Your answer should consist of each line below that contains the string "this".
BEGIN RECORDS FOR THE TASK
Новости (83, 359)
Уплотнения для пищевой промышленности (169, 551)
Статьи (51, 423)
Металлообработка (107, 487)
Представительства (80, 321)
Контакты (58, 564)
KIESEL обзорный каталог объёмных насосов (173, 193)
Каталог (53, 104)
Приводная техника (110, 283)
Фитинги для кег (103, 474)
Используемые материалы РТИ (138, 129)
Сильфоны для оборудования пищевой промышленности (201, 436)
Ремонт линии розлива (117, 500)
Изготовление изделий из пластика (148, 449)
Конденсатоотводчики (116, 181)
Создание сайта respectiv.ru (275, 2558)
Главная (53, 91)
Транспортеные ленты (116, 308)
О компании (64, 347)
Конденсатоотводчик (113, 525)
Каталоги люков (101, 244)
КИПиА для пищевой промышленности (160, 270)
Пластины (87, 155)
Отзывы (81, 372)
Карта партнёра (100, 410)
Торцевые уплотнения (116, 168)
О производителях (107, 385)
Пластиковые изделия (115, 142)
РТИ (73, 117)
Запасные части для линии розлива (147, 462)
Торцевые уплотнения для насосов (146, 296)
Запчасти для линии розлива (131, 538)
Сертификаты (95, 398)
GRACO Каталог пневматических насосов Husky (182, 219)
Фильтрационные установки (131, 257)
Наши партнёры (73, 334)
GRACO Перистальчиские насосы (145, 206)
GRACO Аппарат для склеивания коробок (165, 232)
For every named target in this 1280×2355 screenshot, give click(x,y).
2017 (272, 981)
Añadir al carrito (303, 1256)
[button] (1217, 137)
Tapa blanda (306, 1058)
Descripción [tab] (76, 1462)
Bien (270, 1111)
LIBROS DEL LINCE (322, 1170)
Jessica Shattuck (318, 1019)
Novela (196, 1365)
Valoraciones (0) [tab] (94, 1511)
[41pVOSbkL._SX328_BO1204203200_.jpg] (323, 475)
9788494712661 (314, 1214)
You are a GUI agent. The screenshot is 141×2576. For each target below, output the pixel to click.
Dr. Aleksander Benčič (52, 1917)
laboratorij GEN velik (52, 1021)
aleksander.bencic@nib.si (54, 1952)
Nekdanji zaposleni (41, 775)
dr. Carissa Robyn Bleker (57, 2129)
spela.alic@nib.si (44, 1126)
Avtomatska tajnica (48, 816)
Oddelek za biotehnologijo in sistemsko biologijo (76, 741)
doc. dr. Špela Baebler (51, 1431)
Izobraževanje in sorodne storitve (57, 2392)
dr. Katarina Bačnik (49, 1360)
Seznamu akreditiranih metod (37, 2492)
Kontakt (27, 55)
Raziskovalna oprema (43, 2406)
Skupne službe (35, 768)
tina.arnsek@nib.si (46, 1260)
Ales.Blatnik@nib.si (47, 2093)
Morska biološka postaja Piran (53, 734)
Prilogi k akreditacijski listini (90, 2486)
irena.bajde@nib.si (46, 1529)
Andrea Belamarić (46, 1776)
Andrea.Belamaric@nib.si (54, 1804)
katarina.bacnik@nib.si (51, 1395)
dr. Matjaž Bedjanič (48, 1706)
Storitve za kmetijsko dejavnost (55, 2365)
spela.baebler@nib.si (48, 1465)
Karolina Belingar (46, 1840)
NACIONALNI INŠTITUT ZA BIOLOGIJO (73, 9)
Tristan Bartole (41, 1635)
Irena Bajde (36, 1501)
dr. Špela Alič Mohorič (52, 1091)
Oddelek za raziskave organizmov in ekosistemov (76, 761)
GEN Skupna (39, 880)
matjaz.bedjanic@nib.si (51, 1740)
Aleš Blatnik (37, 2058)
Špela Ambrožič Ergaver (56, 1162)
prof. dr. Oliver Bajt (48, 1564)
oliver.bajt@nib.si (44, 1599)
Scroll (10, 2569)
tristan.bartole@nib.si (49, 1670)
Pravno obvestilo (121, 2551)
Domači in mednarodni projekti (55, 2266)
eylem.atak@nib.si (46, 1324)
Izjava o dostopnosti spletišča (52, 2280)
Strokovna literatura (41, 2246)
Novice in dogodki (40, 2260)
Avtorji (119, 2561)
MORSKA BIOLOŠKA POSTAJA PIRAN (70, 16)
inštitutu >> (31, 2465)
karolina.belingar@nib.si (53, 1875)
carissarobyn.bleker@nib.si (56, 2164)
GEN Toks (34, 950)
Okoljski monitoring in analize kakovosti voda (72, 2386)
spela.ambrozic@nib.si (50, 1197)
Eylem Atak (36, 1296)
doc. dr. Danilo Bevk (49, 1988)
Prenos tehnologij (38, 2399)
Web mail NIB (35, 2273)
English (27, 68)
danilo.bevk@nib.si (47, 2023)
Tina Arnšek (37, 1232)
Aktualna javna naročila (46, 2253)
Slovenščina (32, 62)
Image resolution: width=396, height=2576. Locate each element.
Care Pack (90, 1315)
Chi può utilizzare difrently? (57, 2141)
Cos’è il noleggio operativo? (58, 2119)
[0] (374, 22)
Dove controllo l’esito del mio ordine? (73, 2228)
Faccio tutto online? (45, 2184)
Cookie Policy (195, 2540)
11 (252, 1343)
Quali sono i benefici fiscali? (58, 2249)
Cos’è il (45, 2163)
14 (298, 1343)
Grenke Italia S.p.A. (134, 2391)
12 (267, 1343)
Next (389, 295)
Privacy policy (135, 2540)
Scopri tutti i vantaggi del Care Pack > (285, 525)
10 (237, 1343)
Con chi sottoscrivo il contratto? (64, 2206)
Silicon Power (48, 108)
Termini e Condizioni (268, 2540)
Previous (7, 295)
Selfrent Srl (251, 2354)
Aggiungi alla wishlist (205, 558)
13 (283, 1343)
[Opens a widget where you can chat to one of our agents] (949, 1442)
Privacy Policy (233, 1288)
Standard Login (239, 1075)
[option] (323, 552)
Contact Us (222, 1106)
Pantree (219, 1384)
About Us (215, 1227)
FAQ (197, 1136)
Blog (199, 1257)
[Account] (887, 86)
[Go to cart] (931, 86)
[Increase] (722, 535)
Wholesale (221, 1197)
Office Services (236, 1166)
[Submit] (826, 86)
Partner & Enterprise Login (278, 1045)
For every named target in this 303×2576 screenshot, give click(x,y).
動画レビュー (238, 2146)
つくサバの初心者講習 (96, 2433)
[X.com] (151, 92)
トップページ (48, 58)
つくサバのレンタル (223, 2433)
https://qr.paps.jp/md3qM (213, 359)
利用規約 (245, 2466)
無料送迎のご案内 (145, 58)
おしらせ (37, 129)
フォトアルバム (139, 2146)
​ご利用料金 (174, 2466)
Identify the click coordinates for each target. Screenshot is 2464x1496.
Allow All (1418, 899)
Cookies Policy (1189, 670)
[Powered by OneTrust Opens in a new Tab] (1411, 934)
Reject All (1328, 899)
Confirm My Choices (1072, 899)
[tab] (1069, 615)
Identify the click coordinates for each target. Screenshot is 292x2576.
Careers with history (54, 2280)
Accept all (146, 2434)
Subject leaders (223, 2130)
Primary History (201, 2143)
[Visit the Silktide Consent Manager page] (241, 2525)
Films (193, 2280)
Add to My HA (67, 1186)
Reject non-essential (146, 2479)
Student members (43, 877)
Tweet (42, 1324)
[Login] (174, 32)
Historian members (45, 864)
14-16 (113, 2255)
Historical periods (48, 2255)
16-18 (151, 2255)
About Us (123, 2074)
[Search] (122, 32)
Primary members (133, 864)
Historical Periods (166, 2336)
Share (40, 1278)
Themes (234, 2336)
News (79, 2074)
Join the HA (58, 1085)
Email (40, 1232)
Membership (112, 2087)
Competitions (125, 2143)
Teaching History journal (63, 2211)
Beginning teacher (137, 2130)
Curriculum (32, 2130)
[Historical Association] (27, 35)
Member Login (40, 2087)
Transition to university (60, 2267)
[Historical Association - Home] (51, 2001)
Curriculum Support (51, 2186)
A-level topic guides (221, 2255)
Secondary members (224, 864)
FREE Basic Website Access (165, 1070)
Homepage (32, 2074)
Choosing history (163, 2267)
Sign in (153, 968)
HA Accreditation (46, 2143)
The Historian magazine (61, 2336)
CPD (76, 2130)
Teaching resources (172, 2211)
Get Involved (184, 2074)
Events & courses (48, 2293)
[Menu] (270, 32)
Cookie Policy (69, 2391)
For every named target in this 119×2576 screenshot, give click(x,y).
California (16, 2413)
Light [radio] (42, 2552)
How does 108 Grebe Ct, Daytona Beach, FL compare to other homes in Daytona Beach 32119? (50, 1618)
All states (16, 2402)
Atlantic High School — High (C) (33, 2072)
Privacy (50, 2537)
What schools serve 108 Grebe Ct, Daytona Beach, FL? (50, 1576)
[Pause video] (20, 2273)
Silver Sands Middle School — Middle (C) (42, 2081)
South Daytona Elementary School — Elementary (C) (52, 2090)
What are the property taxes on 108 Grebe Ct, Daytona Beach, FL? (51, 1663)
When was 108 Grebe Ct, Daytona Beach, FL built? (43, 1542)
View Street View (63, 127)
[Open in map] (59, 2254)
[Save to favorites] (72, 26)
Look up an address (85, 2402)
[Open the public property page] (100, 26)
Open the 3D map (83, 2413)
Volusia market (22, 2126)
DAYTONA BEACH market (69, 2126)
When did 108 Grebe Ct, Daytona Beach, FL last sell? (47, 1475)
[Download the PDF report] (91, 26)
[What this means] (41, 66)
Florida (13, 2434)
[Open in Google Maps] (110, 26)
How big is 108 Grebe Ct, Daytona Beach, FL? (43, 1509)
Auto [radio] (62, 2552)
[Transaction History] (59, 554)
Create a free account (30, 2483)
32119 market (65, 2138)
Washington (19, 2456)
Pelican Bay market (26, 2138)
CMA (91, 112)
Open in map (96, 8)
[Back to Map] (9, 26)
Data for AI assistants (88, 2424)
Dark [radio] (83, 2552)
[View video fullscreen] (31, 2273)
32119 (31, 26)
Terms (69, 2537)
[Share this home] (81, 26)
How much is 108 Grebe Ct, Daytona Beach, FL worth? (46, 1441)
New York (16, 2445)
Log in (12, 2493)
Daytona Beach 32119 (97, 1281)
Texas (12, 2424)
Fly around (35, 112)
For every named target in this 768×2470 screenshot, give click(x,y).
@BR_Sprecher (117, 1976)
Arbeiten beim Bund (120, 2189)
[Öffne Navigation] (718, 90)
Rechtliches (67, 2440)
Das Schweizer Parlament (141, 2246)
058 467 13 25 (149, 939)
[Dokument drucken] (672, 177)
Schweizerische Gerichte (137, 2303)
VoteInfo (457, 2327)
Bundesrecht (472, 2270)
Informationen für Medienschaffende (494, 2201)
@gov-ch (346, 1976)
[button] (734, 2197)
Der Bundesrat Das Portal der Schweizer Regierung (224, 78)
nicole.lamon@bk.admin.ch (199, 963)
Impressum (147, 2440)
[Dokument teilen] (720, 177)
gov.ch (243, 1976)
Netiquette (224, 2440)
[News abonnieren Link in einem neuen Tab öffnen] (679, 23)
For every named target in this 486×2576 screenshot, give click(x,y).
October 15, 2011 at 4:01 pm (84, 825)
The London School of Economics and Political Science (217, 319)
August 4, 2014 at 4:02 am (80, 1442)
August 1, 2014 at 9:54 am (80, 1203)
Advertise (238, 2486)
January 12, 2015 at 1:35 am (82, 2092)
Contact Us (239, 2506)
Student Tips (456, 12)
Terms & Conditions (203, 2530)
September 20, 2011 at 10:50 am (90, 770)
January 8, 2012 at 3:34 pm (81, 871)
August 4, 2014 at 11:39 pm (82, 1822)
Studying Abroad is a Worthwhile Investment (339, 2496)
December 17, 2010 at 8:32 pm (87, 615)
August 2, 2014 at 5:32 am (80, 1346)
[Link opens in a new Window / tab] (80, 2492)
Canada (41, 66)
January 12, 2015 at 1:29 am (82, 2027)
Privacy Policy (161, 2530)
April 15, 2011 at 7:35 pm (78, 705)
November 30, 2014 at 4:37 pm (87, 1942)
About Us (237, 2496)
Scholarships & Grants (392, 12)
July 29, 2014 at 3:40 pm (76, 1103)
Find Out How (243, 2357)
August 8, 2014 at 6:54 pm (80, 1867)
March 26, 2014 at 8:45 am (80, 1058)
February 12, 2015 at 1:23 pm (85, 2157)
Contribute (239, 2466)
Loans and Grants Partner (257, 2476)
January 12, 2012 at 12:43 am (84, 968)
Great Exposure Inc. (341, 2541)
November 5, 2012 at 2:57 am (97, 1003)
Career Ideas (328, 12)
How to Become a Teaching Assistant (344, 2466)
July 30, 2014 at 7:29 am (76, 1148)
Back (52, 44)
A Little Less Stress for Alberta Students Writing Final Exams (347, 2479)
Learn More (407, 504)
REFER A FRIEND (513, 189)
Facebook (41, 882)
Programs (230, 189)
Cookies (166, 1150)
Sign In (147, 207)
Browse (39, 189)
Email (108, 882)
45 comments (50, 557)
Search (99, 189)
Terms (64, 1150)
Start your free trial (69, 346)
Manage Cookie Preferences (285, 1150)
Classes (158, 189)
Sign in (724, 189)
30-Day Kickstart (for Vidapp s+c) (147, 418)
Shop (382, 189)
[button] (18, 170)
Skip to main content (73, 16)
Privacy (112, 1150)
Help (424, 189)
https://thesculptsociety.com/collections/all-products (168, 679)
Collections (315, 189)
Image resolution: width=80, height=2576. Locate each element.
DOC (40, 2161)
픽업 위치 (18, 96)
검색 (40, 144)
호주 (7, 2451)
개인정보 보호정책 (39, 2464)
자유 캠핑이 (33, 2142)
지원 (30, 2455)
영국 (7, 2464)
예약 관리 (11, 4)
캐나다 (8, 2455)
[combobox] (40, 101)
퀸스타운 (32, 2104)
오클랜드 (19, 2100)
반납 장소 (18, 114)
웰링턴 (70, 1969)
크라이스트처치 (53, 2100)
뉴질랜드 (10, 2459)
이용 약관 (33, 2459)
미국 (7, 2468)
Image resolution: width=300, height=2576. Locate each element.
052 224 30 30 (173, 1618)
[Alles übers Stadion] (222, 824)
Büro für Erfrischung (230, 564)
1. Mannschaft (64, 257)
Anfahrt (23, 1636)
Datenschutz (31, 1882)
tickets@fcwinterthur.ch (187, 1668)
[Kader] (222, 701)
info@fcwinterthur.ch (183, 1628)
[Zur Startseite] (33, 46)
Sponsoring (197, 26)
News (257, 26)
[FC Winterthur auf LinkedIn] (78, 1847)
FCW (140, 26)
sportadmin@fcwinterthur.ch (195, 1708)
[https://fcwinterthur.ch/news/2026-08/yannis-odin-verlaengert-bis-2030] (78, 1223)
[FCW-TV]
END RECORDS FOR THE TASK
== RESPONSE TO THE TASK ==
For every named target in this 1280×2355 screenshot, give click(x,y).
For every named target in this 303×2576 screenshot, give click(x,y).
For every named target in this 119×2576 screenshot, give click(x,y).
[What this means] (41, 66)
[Share this home] (81, 26)
For every named target in this 768×2470 screenshot, give click(x,y).
For every named target in this 486×2576 screenshot, give click(x,y).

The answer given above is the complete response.